W gościnie u Mistrza Jana z Czarnolasu
Jak Kochanowski to wybitny poeta renesansu i ojciec polskiego języka literackiego. Jego biografia nierozerwalnie związana jest z Czarnolasem - uroczą wioską położoną niedaleko Zwolenia. 23 października br. to właśnie miejsce stało się celem podróży uczniów klas siódmych i ósmych.
Młodzież pod opieką wychowawczyń zwiedziła wnętrza Muzeum, czyli okazały dwór oraz pobliską oficynę. Podziwiała tu cenne eksponaty, takie jak meble, gobeliny, obrazy, ceramikę, drzeworyty. W jesiennym słońcu przechadzała się alejkami okazałego parku w poszukiwaniu słynnej czarnoleskiej lipy. Niestety, uwiecznione w poezji drzewo stało się przed laty ofiarą wichury. Jednak wycieczkowicze natrafili na magiczny, przynoszący wenę kamień. Ku radości polonistek z zapałem sadowili się na głazie i oczami wyobraźni oglądali szeregi szóstek z rozprawek i opowiadań twórczych.

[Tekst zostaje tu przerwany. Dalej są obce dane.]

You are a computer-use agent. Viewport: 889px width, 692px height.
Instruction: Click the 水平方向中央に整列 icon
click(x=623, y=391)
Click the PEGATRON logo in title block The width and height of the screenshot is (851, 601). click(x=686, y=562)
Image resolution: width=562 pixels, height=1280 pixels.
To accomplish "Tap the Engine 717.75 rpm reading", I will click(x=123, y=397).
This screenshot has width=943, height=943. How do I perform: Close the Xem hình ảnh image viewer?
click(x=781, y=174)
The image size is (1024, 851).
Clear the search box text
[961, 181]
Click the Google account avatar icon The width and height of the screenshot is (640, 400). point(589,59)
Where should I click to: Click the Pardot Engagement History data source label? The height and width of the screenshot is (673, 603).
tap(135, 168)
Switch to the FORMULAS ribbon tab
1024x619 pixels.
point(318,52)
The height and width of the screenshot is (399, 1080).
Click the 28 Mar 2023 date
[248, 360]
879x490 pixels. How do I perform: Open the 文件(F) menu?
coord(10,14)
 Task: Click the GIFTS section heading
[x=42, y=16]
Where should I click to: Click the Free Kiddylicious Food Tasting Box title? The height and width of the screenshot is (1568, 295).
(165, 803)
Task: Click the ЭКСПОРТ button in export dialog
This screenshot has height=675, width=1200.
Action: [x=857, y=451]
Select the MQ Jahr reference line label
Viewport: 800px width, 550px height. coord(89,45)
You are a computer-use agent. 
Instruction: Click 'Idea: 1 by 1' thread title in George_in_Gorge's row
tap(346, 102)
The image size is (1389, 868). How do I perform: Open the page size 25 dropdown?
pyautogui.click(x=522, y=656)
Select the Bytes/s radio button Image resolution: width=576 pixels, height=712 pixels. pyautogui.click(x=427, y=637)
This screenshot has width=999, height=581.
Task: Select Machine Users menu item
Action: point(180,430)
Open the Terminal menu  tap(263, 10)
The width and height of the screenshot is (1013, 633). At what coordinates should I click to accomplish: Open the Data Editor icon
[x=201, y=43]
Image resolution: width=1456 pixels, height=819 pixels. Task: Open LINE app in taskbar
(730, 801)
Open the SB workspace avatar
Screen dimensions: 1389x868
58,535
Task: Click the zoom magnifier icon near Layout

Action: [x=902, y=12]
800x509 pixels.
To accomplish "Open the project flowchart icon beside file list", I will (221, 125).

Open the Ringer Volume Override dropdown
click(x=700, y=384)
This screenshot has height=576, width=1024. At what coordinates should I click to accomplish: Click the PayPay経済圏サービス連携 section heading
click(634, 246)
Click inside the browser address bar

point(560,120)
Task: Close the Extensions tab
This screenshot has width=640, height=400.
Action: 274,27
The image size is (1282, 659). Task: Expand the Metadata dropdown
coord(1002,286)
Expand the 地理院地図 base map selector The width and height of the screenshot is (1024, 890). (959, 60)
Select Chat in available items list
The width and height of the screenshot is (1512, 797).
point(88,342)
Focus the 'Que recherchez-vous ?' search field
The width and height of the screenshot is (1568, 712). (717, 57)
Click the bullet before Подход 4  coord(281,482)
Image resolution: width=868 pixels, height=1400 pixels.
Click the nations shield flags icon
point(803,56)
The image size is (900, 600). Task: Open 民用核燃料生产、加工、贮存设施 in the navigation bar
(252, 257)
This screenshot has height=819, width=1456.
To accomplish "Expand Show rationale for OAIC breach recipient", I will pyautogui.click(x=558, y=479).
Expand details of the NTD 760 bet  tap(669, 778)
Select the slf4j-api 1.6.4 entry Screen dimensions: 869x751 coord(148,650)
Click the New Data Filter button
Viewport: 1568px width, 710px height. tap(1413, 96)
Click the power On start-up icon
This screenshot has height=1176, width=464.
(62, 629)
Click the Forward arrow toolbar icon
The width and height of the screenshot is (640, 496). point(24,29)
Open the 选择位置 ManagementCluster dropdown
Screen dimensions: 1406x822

Pełni natchnienia udali się następnie w kierunku Puław. Tu czekały na nich Muzeum Badań Polarnych ( jedyna w Polsce placówka obejmująca zakresem swej działalności historię polskich wypraw, odkryć oraz badań obszarów polarnych) oraz Pałac Czartoryskich z malowniczym ogrodem w stylu angielskim.
Z pamiątkami w plecakach, wśród gwaru przyjacielskich rozmów przed wieczorem uczniowie wrócili do Starachowic, by w domowym zaciszu pisać fraszki, poematy i pieśni o swojej niezapomnianej wycieczce.
Tekst M.N.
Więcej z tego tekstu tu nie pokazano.